Accounts are accessed with high frequency, reducing chances of forgetting or mistyping passwords that are entered frequently.
Credentials are more likely to be saved into password managers or autocompleted by browsers due to regular usage.
These accounts typically have very short time outs and users even in the same session may be logged out after several minutes of inactivity. This causes users to have to login a lot and hence are more likely to successfully do so.

The lowest average success rates in this list were for Grocery, Hospitality and State and Local government industries, which tend to be low for two different sets of reasons.

Grocery

Sessions tend to be extremely long with users seldom being asked to reauthenticate after the first login both on Web and Mobile. As a result, many users will have forgotten their credentials when they eventually have to authenticate.
Low success rate, especially on Mobile, due to credentials not being stored in the browser (like on Web); when a new app has been installed and is being used to log in for the first time, users are often unable to recall their password.
This is seen as a lower tier of account and users do not use the same strong passwords and do not take as much effort to remember these passwords as the cost of forgetting it is minimal.

Hospitality and State and Local Government

The infrequency of needing to access these accounts for most users results in them forgetting their passwords and having to reset them. There is also some turnover of users as people move in and out of states.
There are several state login systems that may not share credential information leading to confusion on the part of users as to which credentials to use on a given State site vs another.
This is seen as a lower tier of account and users do not use the same strong passwords and do not take as much effort to remember these passwords as the cost of forgetting it is seen as minimal.

Conclusions

The first half of 2023 was typical from a bot stats perspective. Entertainment and Fashion are the most targeted industries on Mobile APIs while Healthcare, Hospitality and Telecoms were the most targeted on Web. Healthcare saw a surge in automated Mobile attacks in March 2023. The year-to-date trend analysis shows general stability with occasional large fluctuations for some industries on Web and on Mobile APIs. Though it is difficult to provide explanations for the long-term trend, it is helpful for security teams to keep an eye on the numbers for their industry to help decipher whether their experience is indicative of an industry trend or something unique to their enterprise.
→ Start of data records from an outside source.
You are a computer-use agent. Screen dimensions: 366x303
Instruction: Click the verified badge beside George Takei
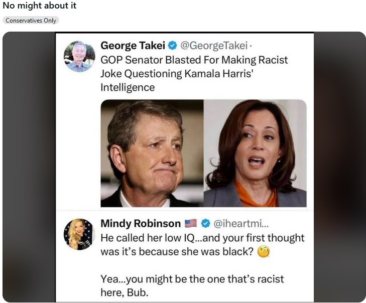pyautogui.click(x=172, y=46)
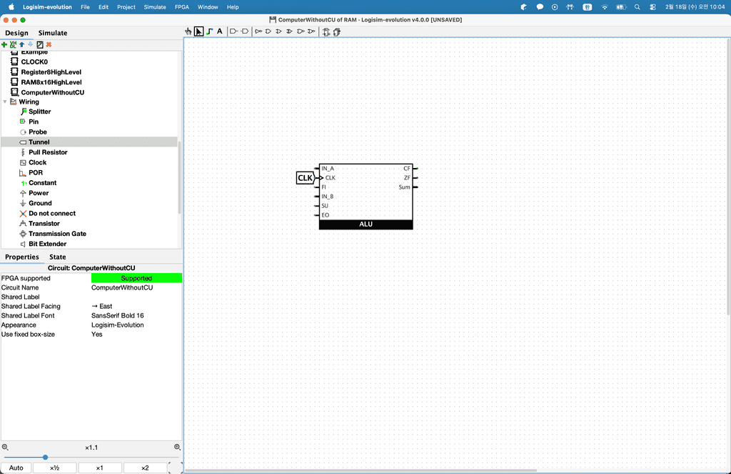Click the NOT gate toolbar icon
The height and width of the screenshot is (474, 731).
(258, 31)
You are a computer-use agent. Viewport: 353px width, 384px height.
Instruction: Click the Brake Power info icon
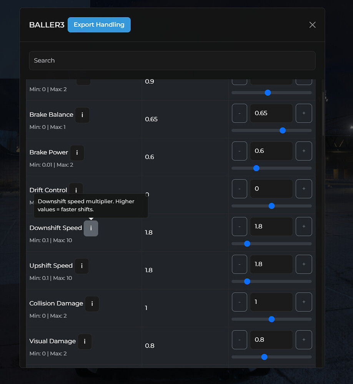[x=77, y=152]
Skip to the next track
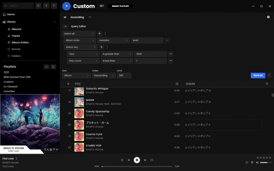 (145, 160)
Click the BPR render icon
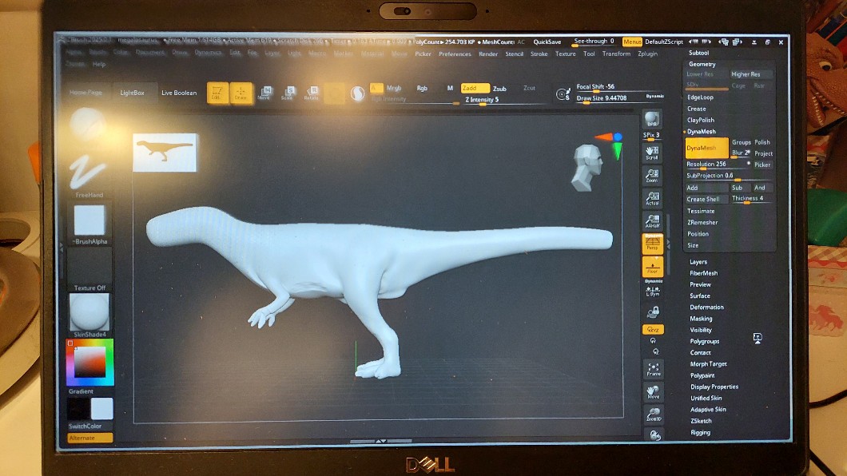Image resolution: width=847 pixels, height=476 pixels. (x=652, y=121)
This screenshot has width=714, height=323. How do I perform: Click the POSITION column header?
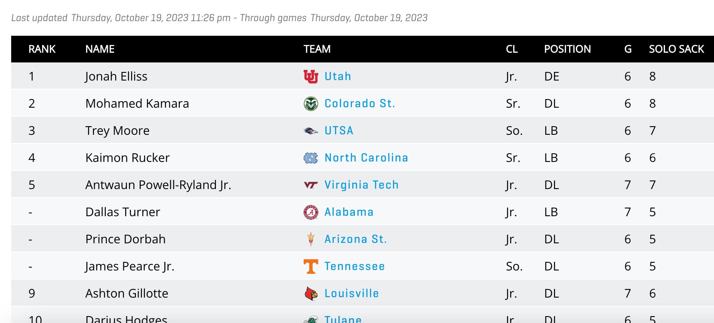coord(567,49)
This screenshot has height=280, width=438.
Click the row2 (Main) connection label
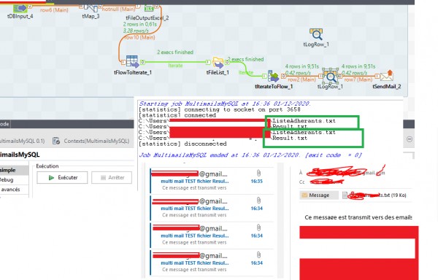click(x=302, y=79)

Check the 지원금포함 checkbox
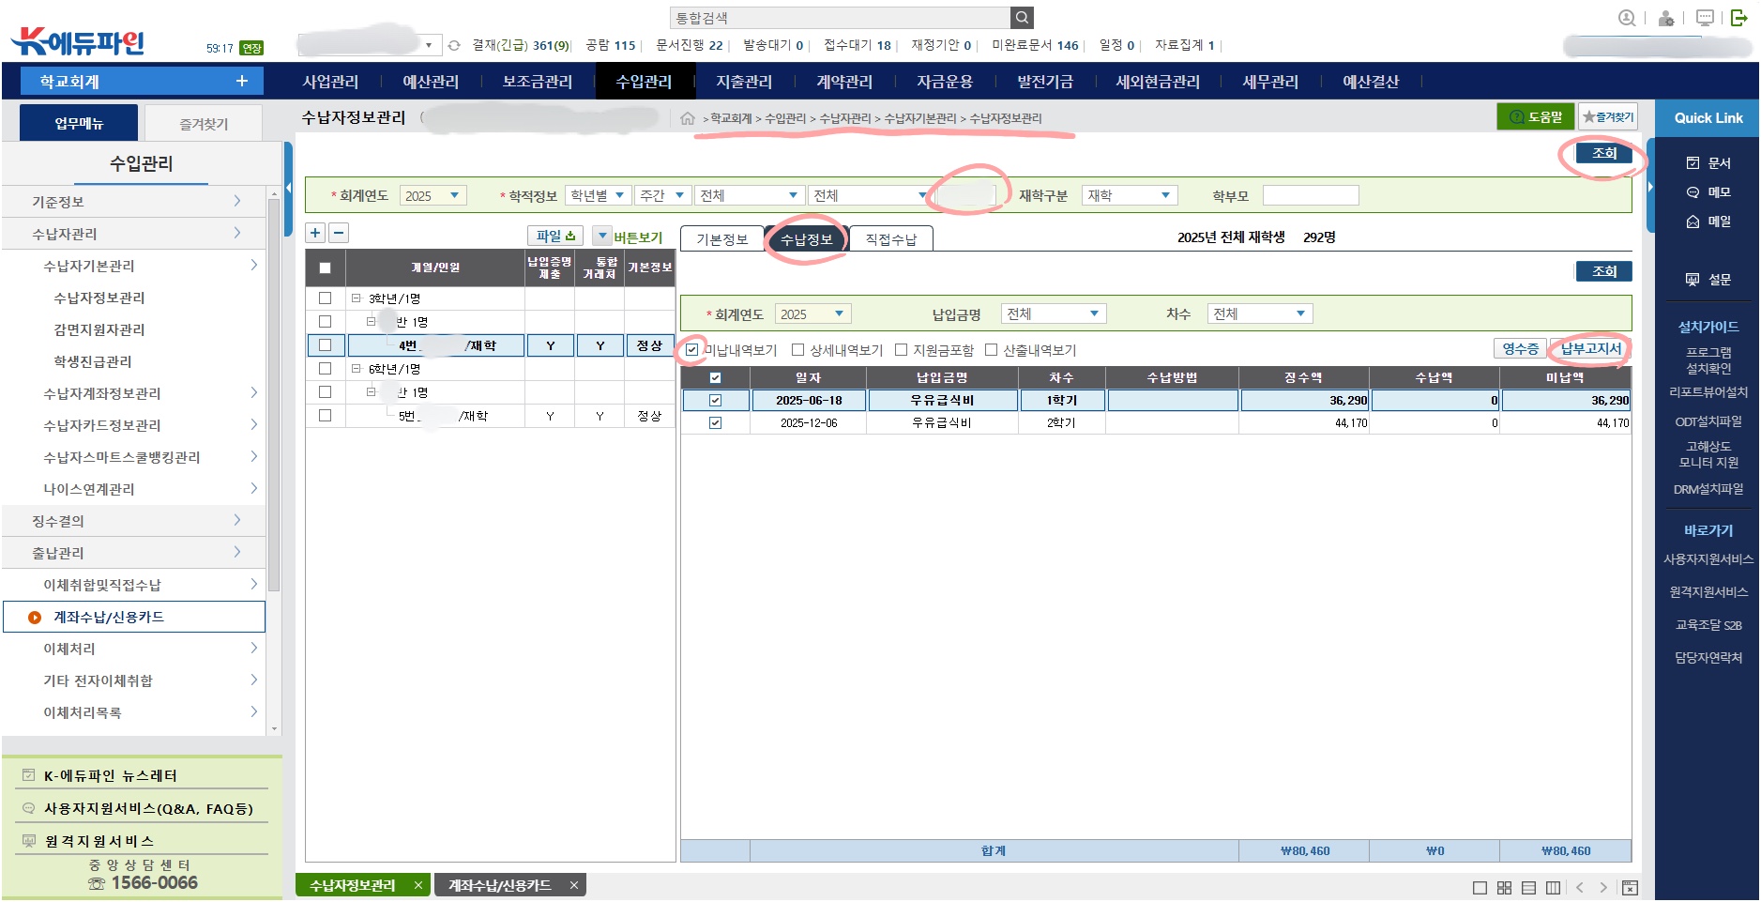902,350
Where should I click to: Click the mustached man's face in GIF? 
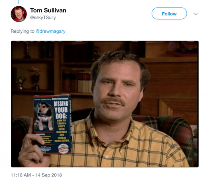coord(117,91)
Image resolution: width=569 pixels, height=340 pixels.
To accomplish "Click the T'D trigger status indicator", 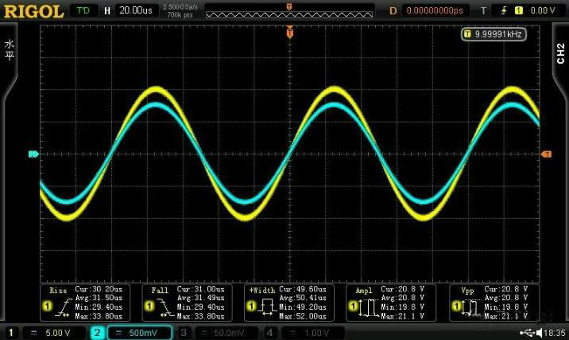I will tap(83, 11).
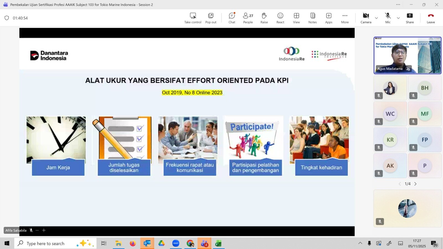
Task: Open the React emoji menu
Action: [280, 18]
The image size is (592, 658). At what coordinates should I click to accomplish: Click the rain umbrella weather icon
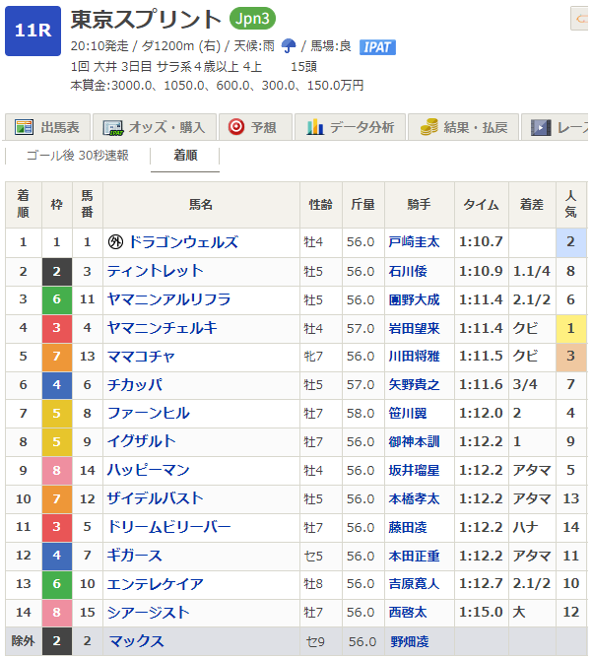tap(289, 45)
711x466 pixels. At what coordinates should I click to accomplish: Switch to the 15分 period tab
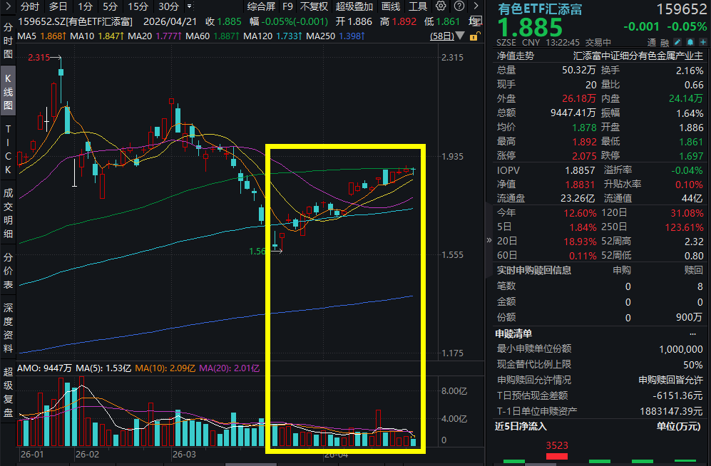[x=138, y=6]
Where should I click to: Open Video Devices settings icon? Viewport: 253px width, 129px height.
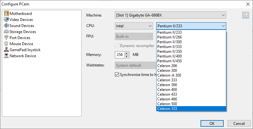6,20
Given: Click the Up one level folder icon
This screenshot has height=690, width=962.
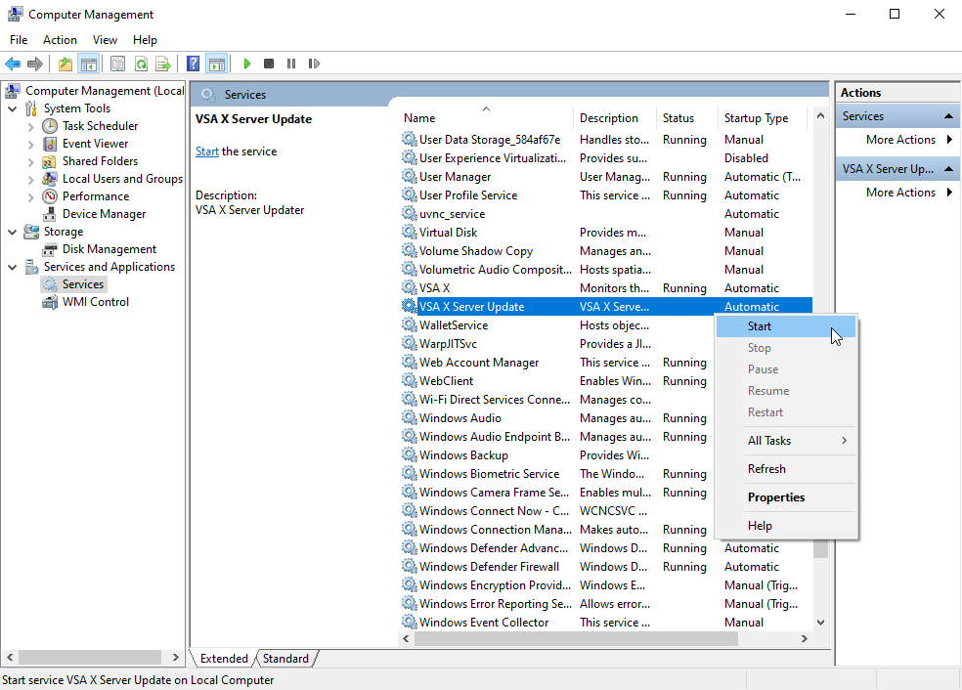Looking at the screenshot, I should tap(66, 64).
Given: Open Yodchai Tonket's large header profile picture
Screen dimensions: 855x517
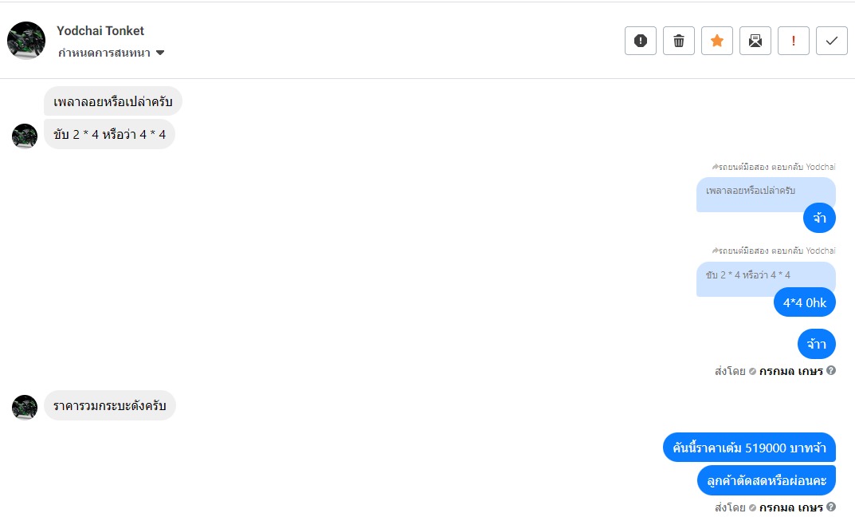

The view of automation by Flows shows that Search, Shop and Quote flows are the most targeted by high volume Web scrapers. These tend to be well funded, resourced and persistent bots. The second group of highly targeted flows are Giftcard flows that are targets for reseller and giftcard bots. Login success rates are a good way of keeping an eye on potential credential stuffing and account takeover activity. The human login success rates vary by industry for a number of reasons, and average human login success rates by industry and Platform (Web vs Mobile API) were provided to assist security teams in knowing when their experience falls out of line with industry standards which may be indicative of credential stuffing and other automated account takeover activity.

Recommendations

Technical

Detective

Conduct an inventory of flows that require protection from bots to ensure that nothing is left out.
Examine your traffic ahead of time to establish baselines for typical behavior. Analyze authentication success rates and anomalous traffic (such as hundreds of thousands of requests from a single system) to compare with industry benchmarks.